▶ [Consigne écrite 1]
Comptez les lignes des entrées qui contiennent la chaîne « This », en respectant la casse, et donnez uniquement ce nombre.

▶ [Extrait]
Opportunités et stratégies d’investissements en Afrique

(Africa Diligence) Après Paris, Rome, Berlin et Luxembourg, c’est Rabat qui a été choisi  par les 17 membres fondateurs du Club des investisseurs de long terme (LTIC) pour la tenue de la 5e Conférence internationale. Au menu : Stratégies d’investissement et opportunités en Afrique.

Depuis sa création à Parois en 2009, le LTIC s’est agrandi et compte désormais 17 membres issus de différents pays dont la France, l’Italie, l’Allemagne, l’Espagne la Chine, la Russie, le Canada, Abu Dhabi, le Maroc, la Pologne, la Turquie, l’Inde, les Pays-Bas, le Japon… qui, ensemble, représentent un total de bilan de 4 600 milliards d’euros, ce qui en fait l’une des premières plateformes mondiales d’investisseurs.

Sa vocation est de rassembler les grandes institutions mondiales, y compris des fonds d’investissement souverains, des caisses de retraite publiques, des fonds de pension du secteur privé, des banques de développement, des économistes, des décideurs politiques financiers et des régulateurs. À Rabat, «les stratégies d’investissement et les opportunités en Afrique» seront au cœur des interventions des invités de renom présents à cette rencontre et parmi lesquels Werner Hoyer, président de la BEI, Ulrich Shroder, président de la KFW, Jean-Pierre Jouyet, DG de la CDC, Roman Escolano, président de l’ICO d’Espagne, Samuel Sejaaka, président de la Banque d’Ouganda, Rajiv Lall, président de l’IDFC d’Inde, Hiroshi Watanabe, de Bank of Japan, Robert Tessier, président de la Caisse de Dépôt du Québec, Alain Diton Moussavou, DG de la CDC du Gabon… Quatre tables rondes vont ponctuer cette journée : les nouveaux acteurs et instruments de financement de long terme ; les défis de l’infrastructure en Afrique ; l’aide aux pays africains pour le développement des énergies renouvelables ; et la promotion des PME africaines et leurs défis de financement.

▶ [Consigne écrite 2]
D'après l'extrait ci-dessus, quel total de bilan les membres du LTIC représentent-ils ensemble ? Répondez en quelques mots, s'il vous plaît.

[Entrées de pointage de texte et d'éléments]
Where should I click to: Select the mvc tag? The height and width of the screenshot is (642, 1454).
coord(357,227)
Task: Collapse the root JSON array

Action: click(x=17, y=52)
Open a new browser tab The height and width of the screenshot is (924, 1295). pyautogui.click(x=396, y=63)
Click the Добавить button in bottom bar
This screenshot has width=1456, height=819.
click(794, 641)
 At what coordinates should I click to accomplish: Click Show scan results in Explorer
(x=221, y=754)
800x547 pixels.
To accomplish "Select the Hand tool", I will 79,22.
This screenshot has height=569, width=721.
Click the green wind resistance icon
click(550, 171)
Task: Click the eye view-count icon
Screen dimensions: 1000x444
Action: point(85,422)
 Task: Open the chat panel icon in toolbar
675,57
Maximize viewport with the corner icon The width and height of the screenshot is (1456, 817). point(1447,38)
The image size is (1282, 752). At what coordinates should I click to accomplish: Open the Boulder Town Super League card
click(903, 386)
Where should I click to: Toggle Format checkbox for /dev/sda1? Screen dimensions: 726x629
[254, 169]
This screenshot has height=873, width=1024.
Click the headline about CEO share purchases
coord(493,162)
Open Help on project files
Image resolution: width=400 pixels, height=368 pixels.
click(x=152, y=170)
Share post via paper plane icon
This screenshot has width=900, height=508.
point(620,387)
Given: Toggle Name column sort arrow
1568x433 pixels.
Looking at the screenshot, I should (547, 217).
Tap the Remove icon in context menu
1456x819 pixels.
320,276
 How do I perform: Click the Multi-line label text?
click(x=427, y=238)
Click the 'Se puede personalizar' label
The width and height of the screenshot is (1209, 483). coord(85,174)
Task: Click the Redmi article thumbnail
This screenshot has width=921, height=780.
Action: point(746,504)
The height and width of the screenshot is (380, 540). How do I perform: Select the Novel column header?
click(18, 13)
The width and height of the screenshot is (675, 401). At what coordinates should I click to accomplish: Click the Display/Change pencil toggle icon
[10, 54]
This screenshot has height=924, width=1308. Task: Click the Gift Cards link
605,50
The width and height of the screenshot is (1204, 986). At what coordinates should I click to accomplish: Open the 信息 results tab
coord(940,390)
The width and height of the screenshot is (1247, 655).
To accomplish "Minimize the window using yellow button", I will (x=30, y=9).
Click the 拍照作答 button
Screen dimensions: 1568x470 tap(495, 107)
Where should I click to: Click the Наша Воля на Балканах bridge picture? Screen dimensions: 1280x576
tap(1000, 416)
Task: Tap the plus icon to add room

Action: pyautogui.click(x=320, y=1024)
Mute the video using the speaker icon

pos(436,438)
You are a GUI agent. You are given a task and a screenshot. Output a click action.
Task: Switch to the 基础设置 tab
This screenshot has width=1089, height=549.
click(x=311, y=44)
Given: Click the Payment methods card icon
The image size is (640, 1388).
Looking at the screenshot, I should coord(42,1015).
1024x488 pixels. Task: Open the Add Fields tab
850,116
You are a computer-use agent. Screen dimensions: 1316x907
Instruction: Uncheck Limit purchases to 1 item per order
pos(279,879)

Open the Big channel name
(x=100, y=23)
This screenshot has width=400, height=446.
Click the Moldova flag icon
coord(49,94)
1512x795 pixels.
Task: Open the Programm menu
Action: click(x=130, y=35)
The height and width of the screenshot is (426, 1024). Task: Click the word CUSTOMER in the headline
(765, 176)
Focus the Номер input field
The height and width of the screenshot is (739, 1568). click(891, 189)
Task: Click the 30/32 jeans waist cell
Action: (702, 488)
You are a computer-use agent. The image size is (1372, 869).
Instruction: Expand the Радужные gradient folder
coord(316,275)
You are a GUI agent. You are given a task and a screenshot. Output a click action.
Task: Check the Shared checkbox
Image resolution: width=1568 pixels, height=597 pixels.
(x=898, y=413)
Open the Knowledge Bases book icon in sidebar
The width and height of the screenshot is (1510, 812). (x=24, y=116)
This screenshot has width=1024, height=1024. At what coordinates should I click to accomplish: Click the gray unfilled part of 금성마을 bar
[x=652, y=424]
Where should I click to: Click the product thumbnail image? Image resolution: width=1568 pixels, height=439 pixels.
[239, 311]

▶ [Résultat obtenu 1]
9

▶ [Résultat obtenu 2]
4 600 milliards d'euros.